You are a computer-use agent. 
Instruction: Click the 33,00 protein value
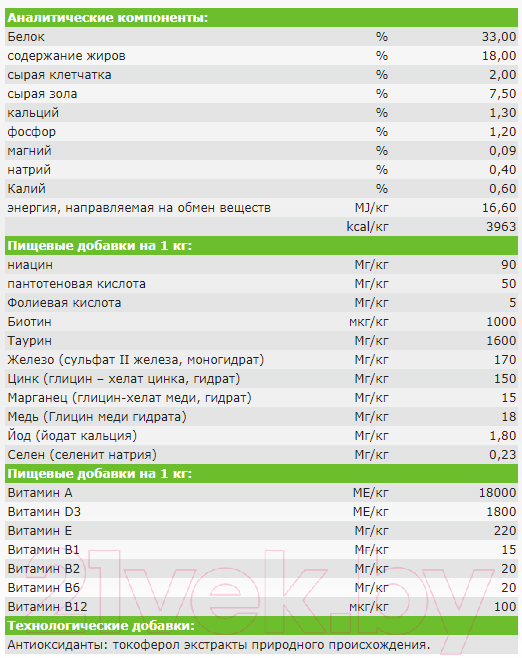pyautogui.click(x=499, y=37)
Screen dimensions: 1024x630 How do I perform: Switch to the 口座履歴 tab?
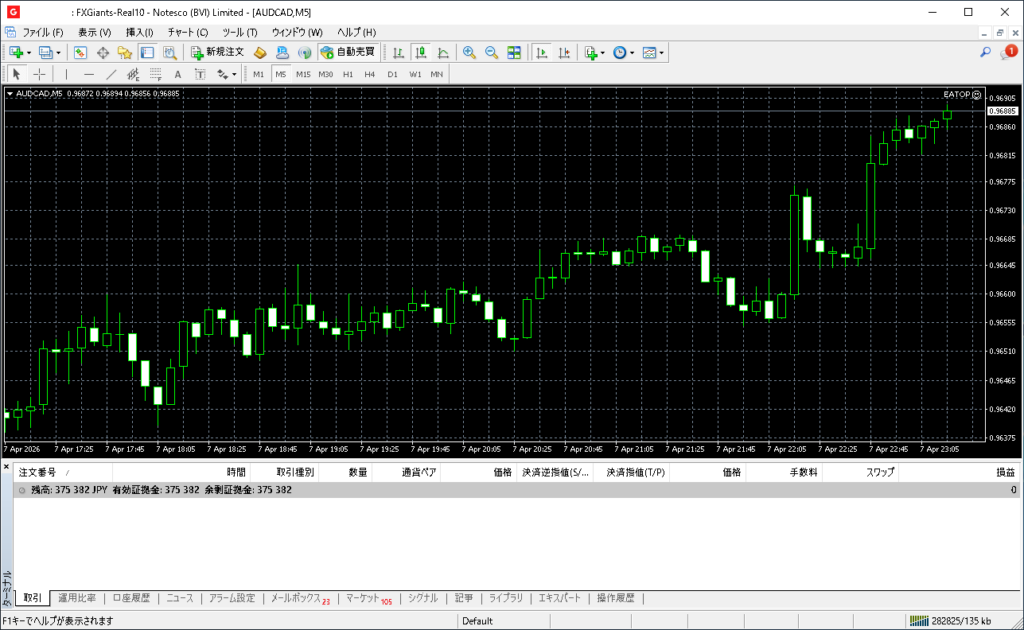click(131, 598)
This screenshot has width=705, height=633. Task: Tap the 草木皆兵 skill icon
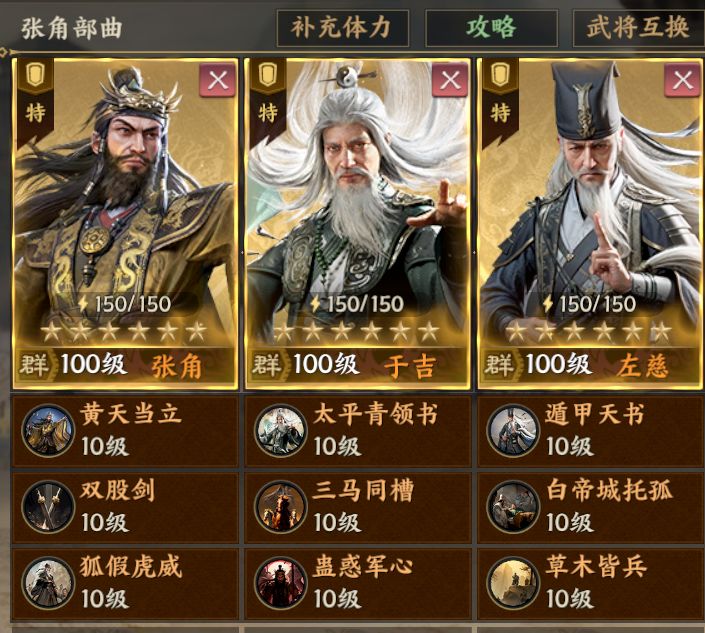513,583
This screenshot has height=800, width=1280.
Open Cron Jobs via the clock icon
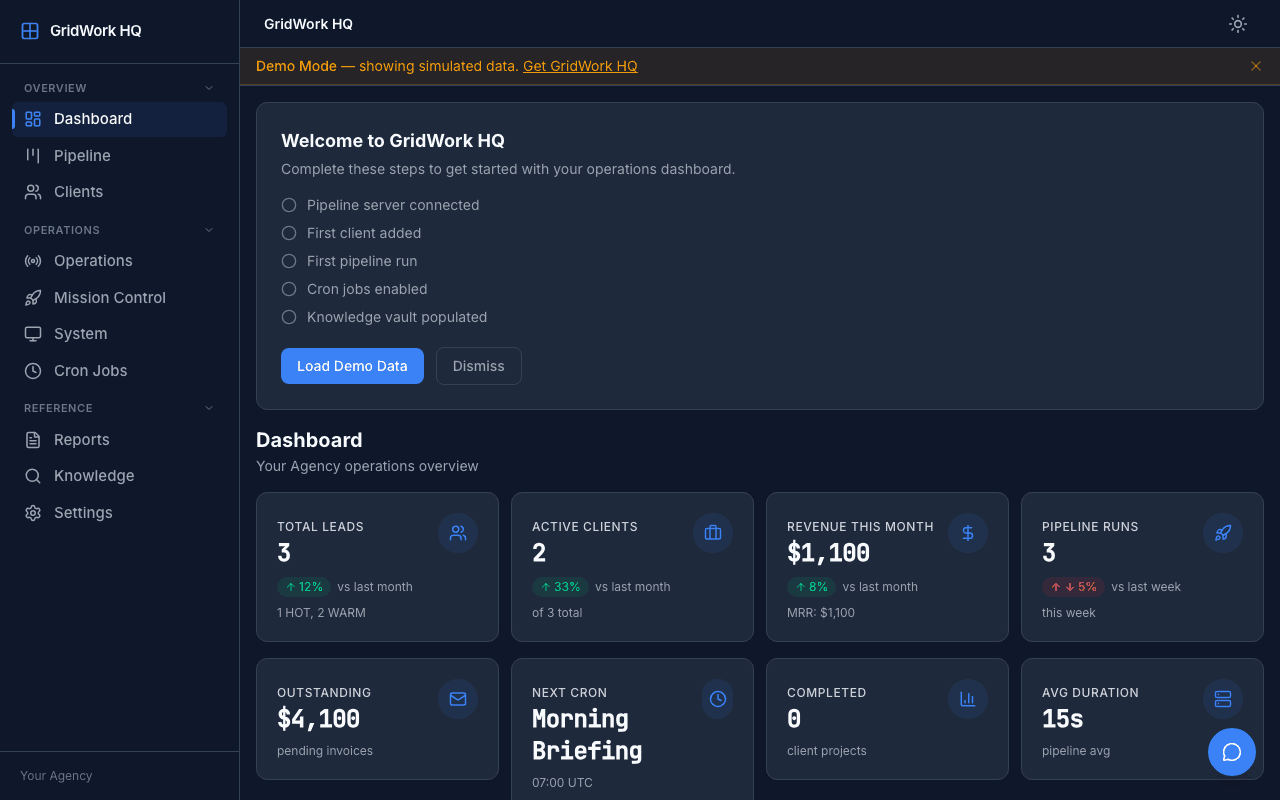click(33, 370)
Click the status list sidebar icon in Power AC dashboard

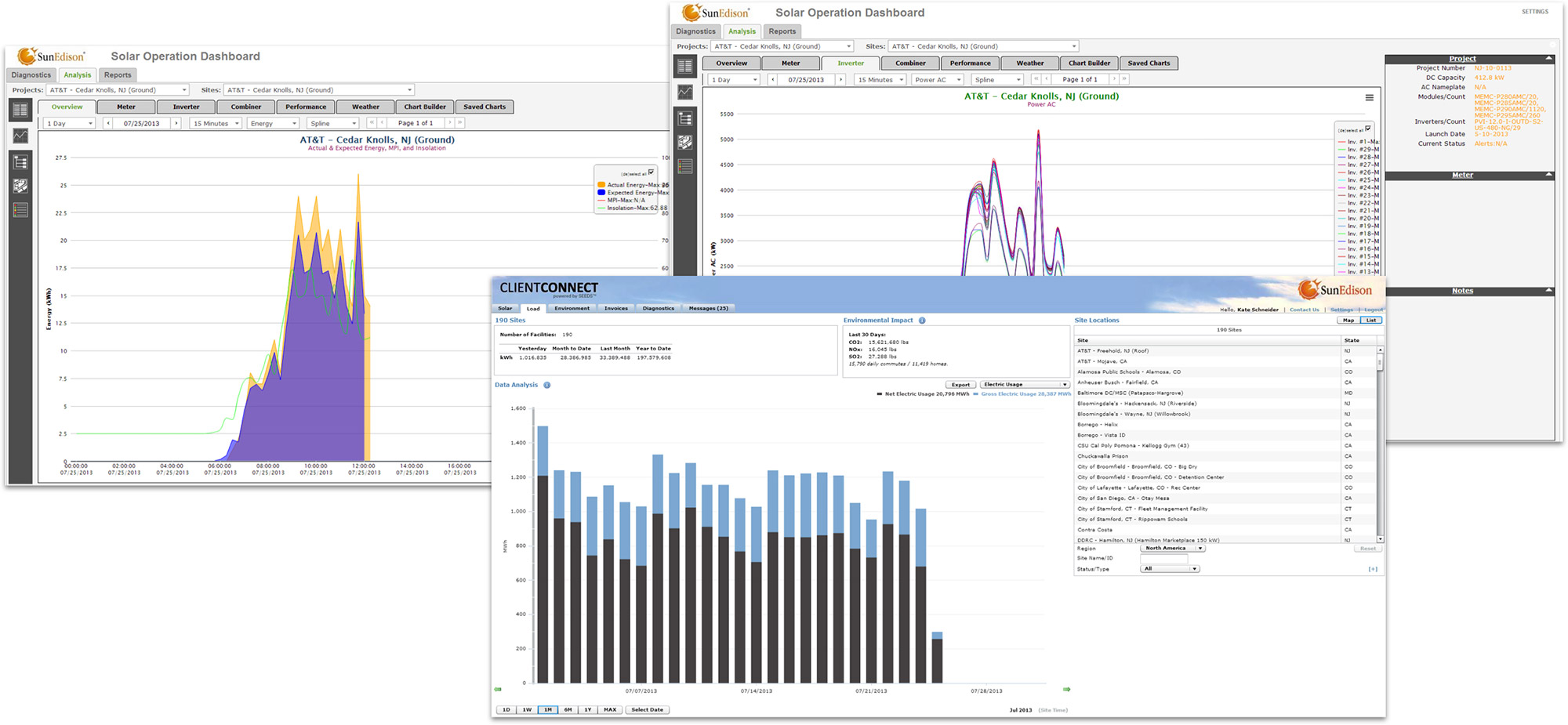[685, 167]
☆ ☆ ☆
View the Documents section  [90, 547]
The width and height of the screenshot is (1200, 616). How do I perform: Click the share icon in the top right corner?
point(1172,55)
☆ ☆ ☆
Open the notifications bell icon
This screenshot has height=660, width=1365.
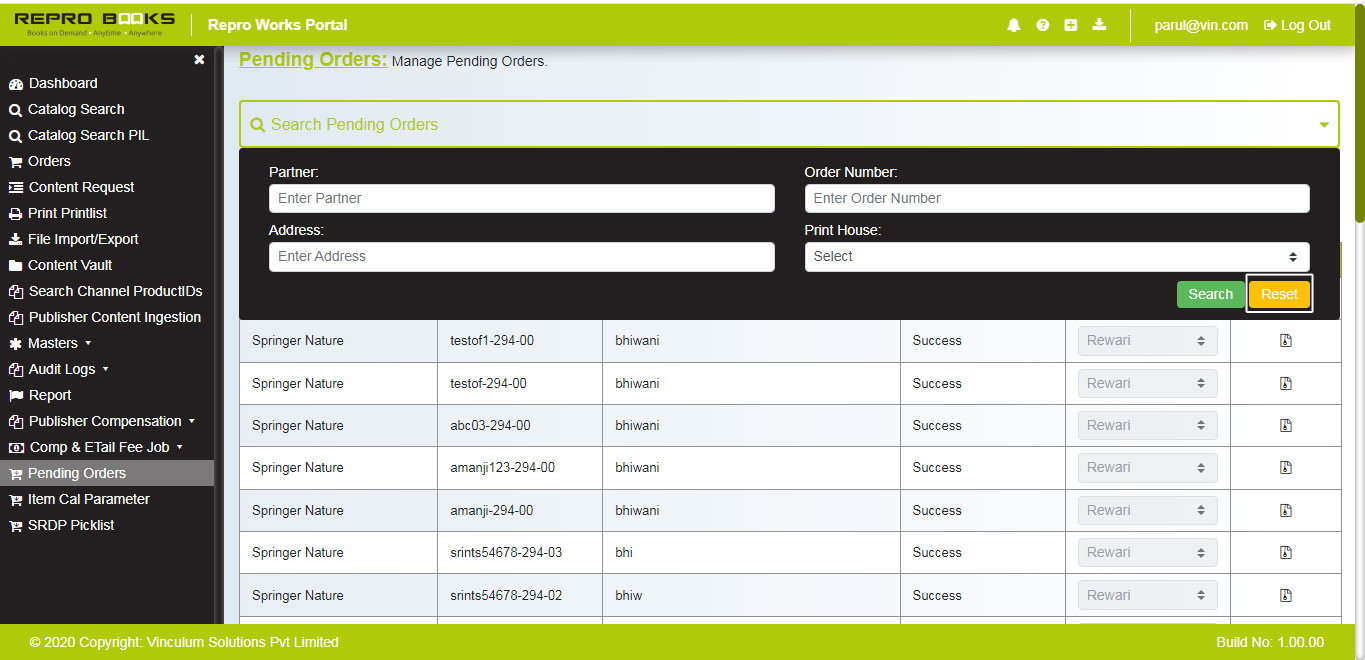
☆ ☆ ☆
TASK STATEMENT =
From the records above, return exactly the lines running from the one that contains "You are a computer-use agent." down to the one that contains "This screenshot has height=800, width=1280.", both included, without any pictures.

RESPONSE =
You are a computer-use agent. 
Instruction: Click the 33,00 protein value
pyautogui.click(x=499, y=37)
Screen dimensions: 1024x630 How do I perform: Switch to the 口座履歴 tab?
click(131, 598)
This screenshot has width=705, height=633. Task: Tap the 草木皆兵 skill icon
513,583
This screenshot has height=800, width=1280.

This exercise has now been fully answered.